Yea...I'm in the "no vapor barrier" area from the updated recommendations as far as my research has come thus far. We don't get significant freezing or snow. A week or two below freezing at night is typically the max, and usually mid day gets above freezing.


----------



## y0bailey (Sep 23, 2019)

Alright, here is what I settled on....am I going to ruin my house? I know this is technically against code due to fire reasons, but my reading says that is overplayed and I'm not planning on selling the house or having an inspection.

I bought faced fiber, but stapled with plenty of room for air infiltration and definitely not an air-tight seal. Mostly just to be lazy and hopefully the facing can keep the dust down? Foolish?


----------



## Colbyt (Jan 27, 2014)

Well, if it makes you feel better.  That is exactly what I would have done. My builder did that exact same thing on the knee walls, all level, in my house. 

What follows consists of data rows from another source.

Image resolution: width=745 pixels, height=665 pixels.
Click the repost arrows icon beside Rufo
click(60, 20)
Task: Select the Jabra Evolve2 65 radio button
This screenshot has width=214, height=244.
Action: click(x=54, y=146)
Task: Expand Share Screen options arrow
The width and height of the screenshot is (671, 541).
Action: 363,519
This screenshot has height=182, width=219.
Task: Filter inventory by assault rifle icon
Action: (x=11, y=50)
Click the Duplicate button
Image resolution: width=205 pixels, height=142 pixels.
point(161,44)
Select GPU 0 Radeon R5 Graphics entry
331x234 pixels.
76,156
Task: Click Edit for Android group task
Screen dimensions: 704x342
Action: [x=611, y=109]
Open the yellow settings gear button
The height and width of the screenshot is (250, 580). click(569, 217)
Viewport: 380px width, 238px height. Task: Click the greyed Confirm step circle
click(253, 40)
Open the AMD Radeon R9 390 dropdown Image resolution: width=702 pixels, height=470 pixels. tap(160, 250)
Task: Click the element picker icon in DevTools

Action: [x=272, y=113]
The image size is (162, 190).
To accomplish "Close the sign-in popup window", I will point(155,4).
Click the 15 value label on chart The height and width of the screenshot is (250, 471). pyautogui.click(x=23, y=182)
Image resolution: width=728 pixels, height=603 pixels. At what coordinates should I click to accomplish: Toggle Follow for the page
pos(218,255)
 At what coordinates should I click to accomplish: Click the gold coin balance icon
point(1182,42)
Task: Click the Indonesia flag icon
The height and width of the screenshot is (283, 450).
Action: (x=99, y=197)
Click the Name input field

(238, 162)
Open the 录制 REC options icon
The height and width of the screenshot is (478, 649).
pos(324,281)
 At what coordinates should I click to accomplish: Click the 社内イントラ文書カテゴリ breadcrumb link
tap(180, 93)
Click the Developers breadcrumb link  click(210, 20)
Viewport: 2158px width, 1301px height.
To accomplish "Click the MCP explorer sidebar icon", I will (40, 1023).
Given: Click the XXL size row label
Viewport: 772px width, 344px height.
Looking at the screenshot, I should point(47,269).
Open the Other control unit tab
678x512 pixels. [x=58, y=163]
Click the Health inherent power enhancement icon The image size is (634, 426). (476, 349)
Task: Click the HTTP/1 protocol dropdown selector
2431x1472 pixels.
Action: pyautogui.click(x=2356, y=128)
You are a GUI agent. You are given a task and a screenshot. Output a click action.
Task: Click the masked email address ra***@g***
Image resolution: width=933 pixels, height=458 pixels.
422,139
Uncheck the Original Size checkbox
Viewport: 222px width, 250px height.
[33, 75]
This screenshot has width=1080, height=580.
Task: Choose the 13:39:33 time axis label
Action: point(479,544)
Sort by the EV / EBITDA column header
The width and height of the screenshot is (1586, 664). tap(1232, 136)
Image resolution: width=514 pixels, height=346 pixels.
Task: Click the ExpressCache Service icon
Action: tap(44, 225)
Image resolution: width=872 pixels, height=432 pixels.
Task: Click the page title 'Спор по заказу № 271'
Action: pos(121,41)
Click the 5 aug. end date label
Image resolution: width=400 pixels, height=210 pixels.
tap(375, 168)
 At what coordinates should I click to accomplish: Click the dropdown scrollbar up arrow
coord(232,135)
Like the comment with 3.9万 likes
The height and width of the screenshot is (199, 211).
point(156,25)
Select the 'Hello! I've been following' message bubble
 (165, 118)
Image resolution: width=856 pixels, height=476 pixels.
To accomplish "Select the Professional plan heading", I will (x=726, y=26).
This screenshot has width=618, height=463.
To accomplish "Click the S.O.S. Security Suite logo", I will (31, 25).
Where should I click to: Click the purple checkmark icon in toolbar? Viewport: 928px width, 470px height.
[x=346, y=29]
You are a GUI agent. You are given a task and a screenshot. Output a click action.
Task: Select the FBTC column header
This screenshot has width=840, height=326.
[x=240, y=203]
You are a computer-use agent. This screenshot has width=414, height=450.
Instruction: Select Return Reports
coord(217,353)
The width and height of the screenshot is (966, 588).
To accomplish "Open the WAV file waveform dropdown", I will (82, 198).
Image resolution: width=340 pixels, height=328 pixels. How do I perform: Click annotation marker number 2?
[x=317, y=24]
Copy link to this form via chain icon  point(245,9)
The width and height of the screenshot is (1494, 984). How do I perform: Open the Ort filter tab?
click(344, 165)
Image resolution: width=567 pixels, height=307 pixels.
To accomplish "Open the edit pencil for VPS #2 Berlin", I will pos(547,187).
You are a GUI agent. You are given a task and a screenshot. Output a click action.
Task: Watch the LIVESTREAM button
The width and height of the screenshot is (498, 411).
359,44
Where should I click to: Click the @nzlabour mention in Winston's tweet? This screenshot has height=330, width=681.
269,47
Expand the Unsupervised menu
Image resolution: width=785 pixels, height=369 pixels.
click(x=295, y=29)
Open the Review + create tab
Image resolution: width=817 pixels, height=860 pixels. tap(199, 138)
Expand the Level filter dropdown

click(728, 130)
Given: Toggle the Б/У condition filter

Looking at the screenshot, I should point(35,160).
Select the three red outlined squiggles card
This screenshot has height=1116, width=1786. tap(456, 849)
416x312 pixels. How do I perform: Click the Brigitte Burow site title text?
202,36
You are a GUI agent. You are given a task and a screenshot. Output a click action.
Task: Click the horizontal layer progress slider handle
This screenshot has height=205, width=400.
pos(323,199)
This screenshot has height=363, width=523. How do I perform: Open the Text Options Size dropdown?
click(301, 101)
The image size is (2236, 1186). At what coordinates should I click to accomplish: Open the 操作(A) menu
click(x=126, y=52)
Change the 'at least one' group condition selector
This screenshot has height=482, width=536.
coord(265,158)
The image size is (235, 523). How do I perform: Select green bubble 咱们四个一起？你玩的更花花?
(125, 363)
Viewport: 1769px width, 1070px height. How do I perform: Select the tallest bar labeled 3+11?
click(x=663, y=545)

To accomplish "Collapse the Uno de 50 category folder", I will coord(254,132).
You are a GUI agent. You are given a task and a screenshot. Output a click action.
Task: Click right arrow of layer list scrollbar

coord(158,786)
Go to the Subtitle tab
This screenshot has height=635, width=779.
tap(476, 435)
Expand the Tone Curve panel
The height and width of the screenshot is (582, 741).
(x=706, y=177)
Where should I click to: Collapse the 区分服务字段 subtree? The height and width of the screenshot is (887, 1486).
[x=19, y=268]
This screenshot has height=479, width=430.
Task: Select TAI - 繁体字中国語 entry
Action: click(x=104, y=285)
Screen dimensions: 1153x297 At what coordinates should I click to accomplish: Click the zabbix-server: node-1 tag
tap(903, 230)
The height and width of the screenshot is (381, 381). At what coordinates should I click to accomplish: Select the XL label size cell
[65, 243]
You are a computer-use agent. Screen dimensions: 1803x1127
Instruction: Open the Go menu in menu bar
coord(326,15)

I'm still thinking about the closed cell since I have a good bit of concrete wall above the frost line and it is too cool to be pleasant down there in the dead of winter.


----------



## y0bailey (Sep 23, 2019)

Colbyt said:


> Well, if it makes you feel better.  That is exactly what I would have done. My builder did that exact same thing on the knee walls, all level, in my house.
> 
> 
> 
> I'm still thinking about the closed cell since I have a good bit of concrete wall above the frost line and it is too cool to be pleasant down there in the dead of winter.


You did make me feel better! So thanks!


----------



## Barthugens (10 mo ago)

y0bailey said:


> Hey all! I'm located in Raleigh NC, and I'm looking to add a bit of insulation to my unfinished (and planning on keeping it unfinished) basement. Approx 1400 sq feet.
> 
> It's a walk-out, so really focusing on the framed in sections, unless you tell me just insulating there will be worthless.
> 
> ...


Walls should always be blanket coat insulated from the outside, under the siding, and with a rain screen air gap between insulation and siding. Never insulate the inside walls of a basement as you'll always have moisture, mold, dampness issues. Insulate the outside and the inside walls will always be dry and warm.


----------



## Nealtw (Jun 22, 2017)

Barthugens said:


> Walls should always be blanket coat insulated from the outside, under the siding, and with a rain screen air gap between insulation and siding. Never insulate the inside walls of a basement as you'll always have moisture, mold, dampness issues. Insulate the outside and the inside walls will always be dry and warm.


Hmm, interesting concept, not very practical.


----------